Records shown:
%%
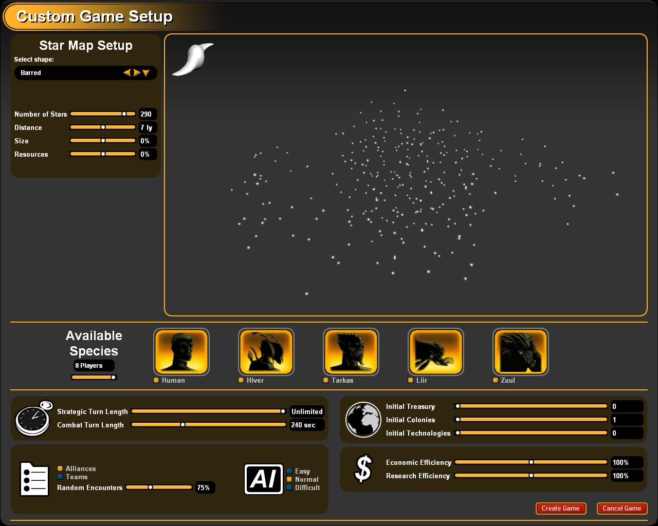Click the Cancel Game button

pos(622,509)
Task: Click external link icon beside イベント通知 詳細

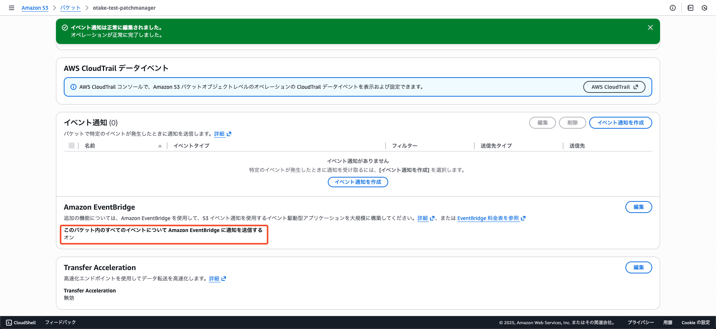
%%
%%
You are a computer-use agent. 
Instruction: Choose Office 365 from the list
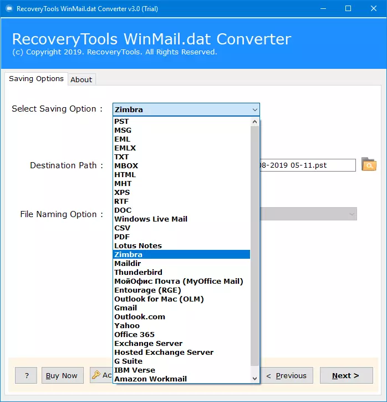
%%
%%
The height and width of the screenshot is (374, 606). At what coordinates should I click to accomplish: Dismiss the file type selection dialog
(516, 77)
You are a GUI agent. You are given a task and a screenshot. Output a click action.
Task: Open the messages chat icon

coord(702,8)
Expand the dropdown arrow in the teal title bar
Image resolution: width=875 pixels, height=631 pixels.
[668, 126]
%%
Work request:
Scan the data above for the word "agent" and report every line where it is found.

Your solution:
You are a computer-use agent. 
You are a GUI agent. You are given a task and a screenshot. Output a click action.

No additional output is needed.